In 2012 he began living independently at the Ambassador apartments.

“He frequented a rotation of his favorite joints, Frazier’s, the Curb Shoppe, Hamilton Tavern, and Swallow at the Hollow and Cross Keys,” his son said. “My brother and I assisted him, as he used a walker, but he got to his places."

Mr. Seal was active in the Society of Mayflower Descendants. In 2015, The Baltimore Sun ran a Thanksgiving article about his 17th century New England ancestors. He enjoyed history and made a board game about the Civil War and unsuccessfully tied to interest Parker Brothers in his effort.

He read military history, high seas adventure and Tom Clancy novels.

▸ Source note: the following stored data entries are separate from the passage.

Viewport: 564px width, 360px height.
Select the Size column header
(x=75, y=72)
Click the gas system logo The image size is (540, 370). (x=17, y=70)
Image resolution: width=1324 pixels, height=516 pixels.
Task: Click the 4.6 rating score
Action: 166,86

“Up to his death he was placing regular book orders at the Enoch Pratt Roland Park branch,” said his son. “He loved British mysteries on television, including Inspector Morse."

He enjoyed a drink made with Cutty Sark scotch. He also enjoyed rum cake and creamed spinach, and spent years offering visitors blueberry pancakes., his son said.

He was a Lions Club volunteer and raised tomatoes and zucchinis.

“He could quote Tennyson and Kipling. Mostly, he liked to needle people with wordplay,” his son said.

A memorial service will be held at a future date. There will also be a service at Arlington National Cemetery.

In addition to his son, survivors include another son, George M “Jeff” Seal of Baltimore; four grandchildren; and a great-granddaughter. His first wife, of 34 years, Nancy Read, died in 1981. His second wife, Mildred Steere, died in 2012.